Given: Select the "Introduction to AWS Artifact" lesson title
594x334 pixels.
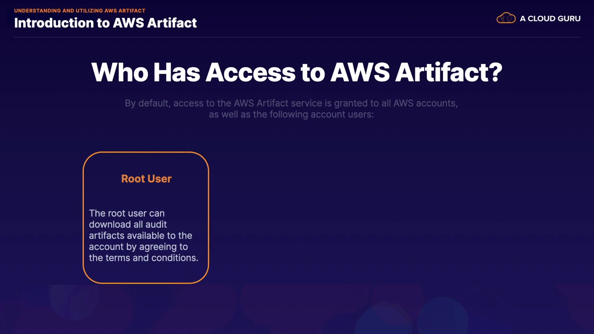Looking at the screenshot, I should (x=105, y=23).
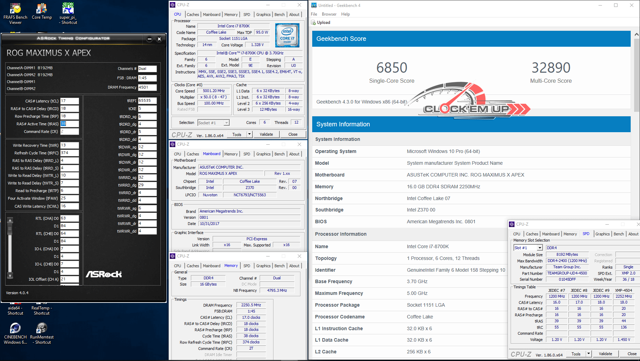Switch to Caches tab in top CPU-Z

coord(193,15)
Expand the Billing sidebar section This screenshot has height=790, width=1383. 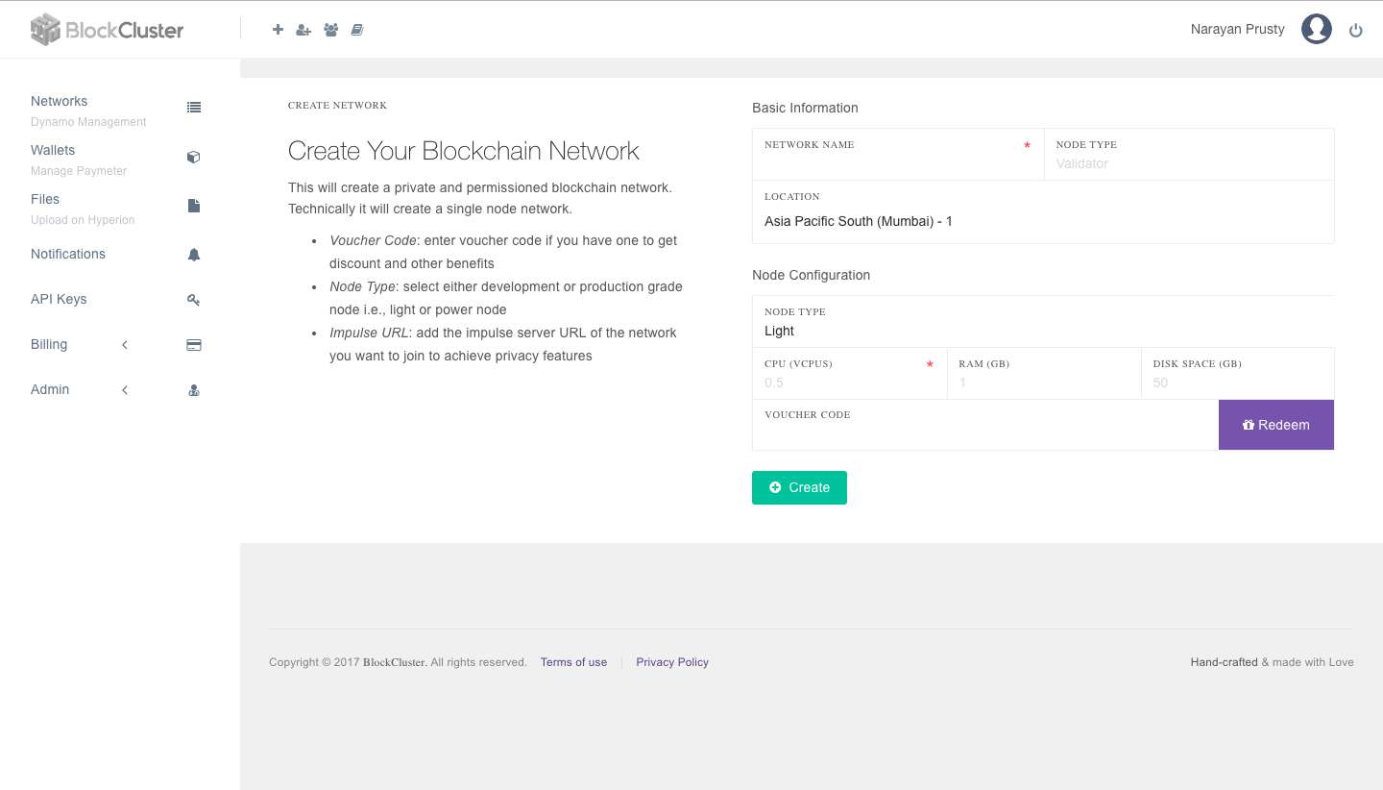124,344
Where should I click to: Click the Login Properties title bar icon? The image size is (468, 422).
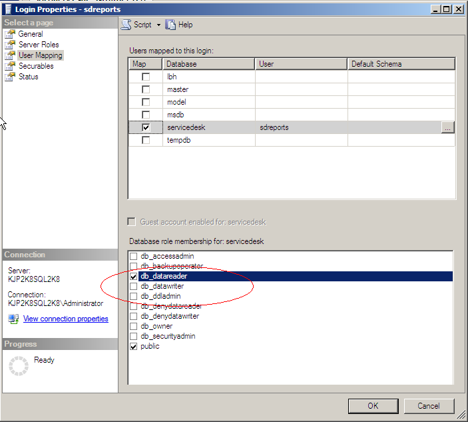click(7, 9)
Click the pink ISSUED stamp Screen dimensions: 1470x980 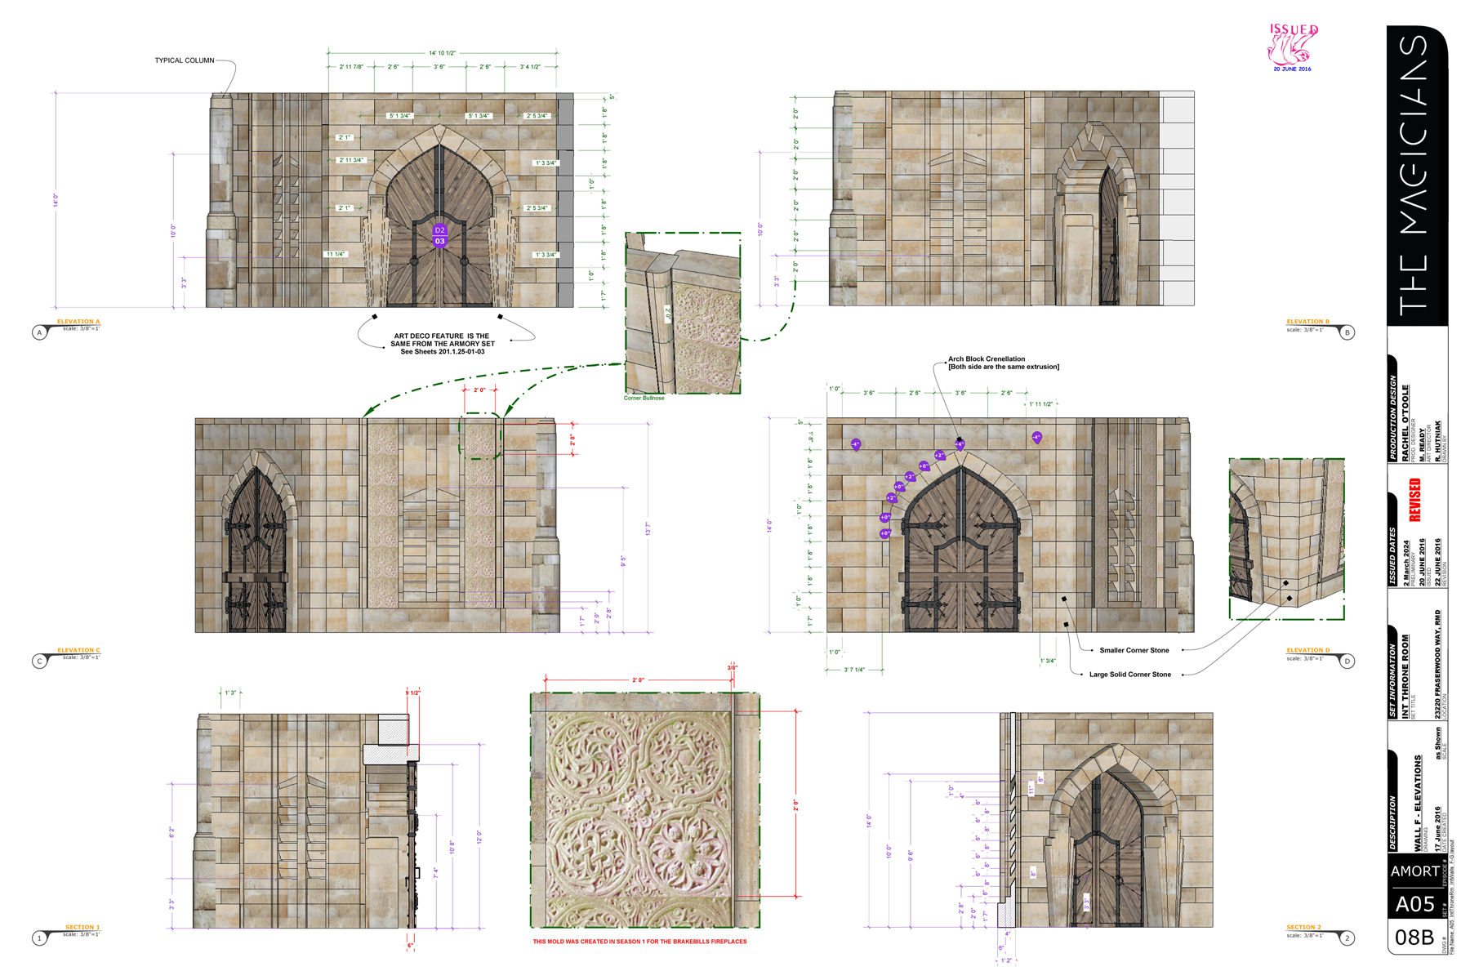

________________

## Problem to solve:
Please copy the lines exactly, beginning at the one containing "Where should I" and ending at the last line of the records above, both included, with the pictures left out.

## Exercise output:
Where should I click to: Click the Login Properties title bar icon? The image size is (468, 422).
click(7, 9)
Click the pink ISSUED stamp Screen dimensions: 1470x980 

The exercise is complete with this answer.